Supplied material →

————————

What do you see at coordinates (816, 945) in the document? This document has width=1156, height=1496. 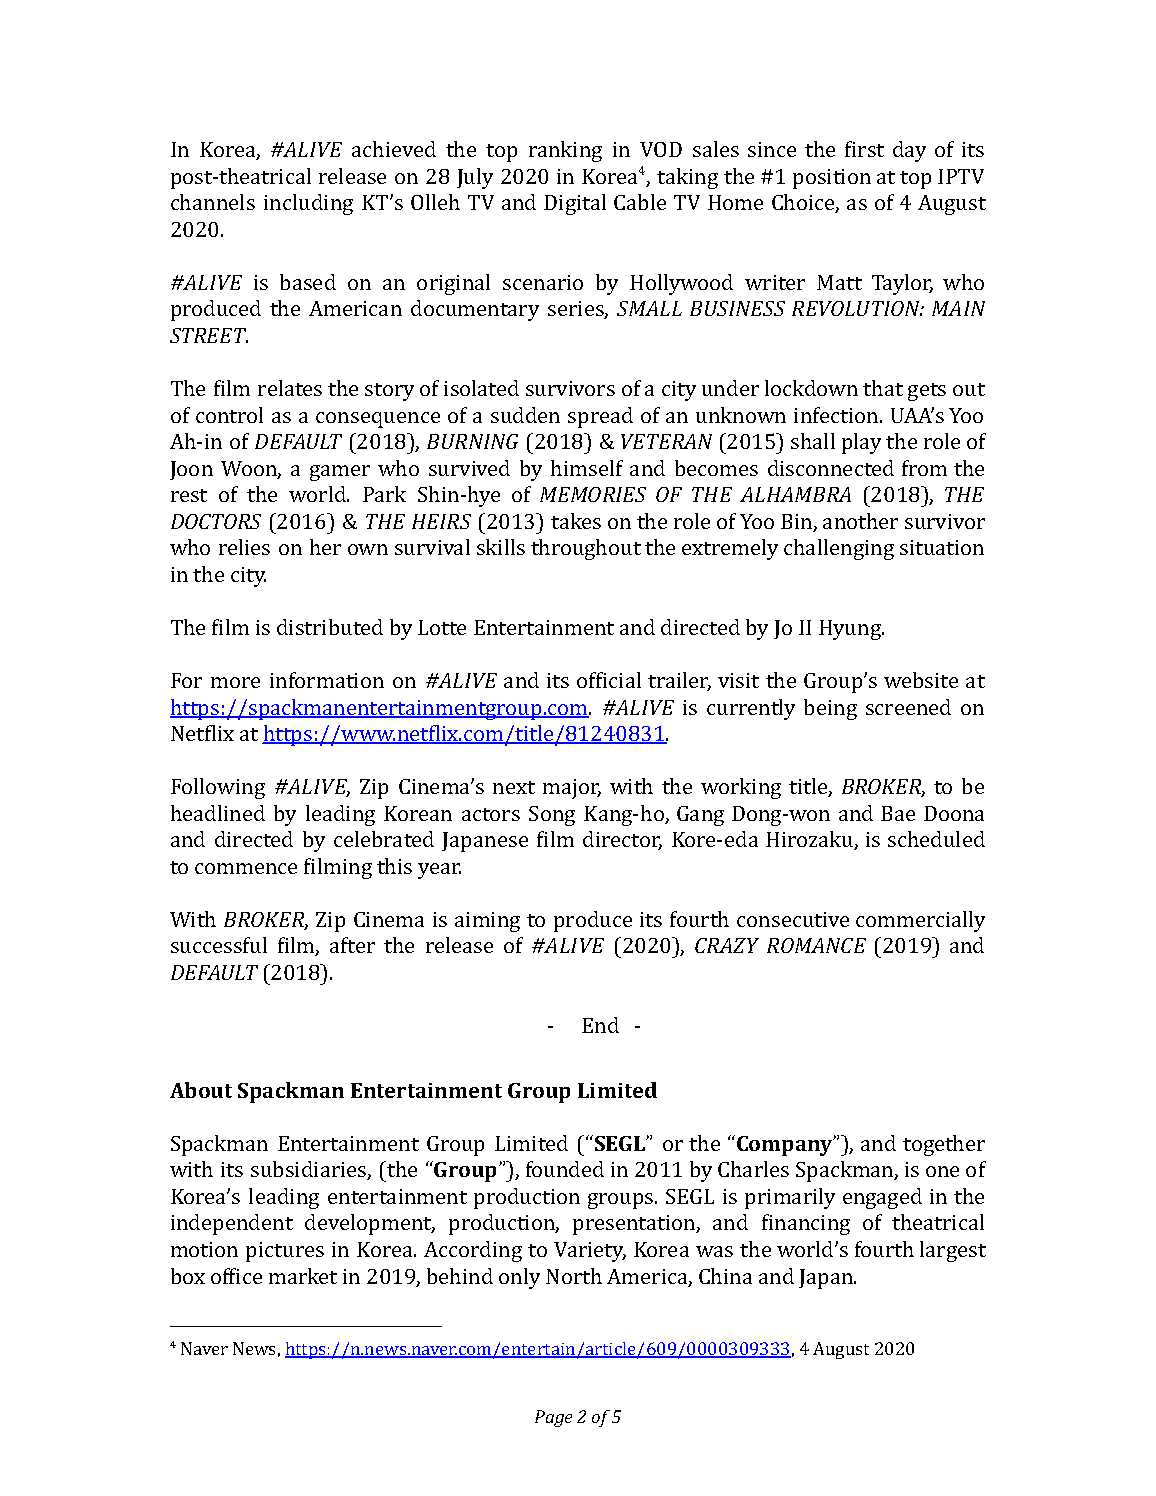 I see `ROMANCE` at bounding box center [816, 945].
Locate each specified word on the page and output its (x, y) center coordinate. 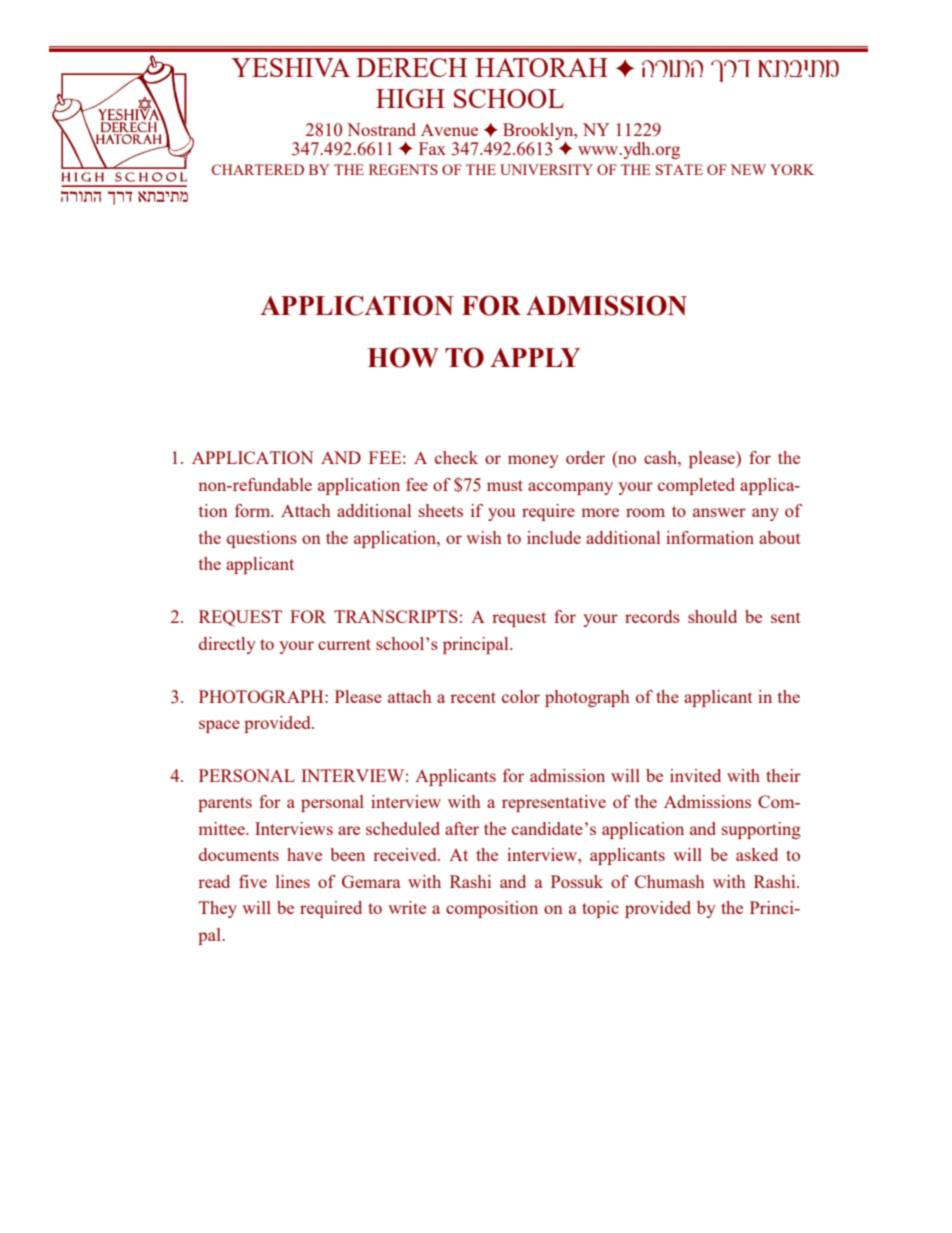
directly (227, 645)
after (462, 828)
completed (696, 486)
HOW (403, 357)
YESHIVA (290, 67)
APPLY (535, 357)
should (712, 616)
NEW (748, 169)
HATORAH (541, 67)
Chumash (670, 881)
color (521, 696)
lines (293, 881)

————————

What is required → Put the lines from the one containing "YESHIVA (290, 67)" through the end of the material, both included, into a Markdown table with the columns Row and Entry. Number each row and omit blank lines.

Expected output →
| Row | Entry |
|---|---|
| 1 | YESHIVA (290, 67) |
| 2 | APPLY (535, 357) |
| 3 | should (712, 616) |
| 4 | NEW (748, 169) |
| 5 | HATORAH (541, 67) |
| 6 | Chumash (670, 881) |
| 7 | color (521, 696) |
| 8 | lines (293, 881) |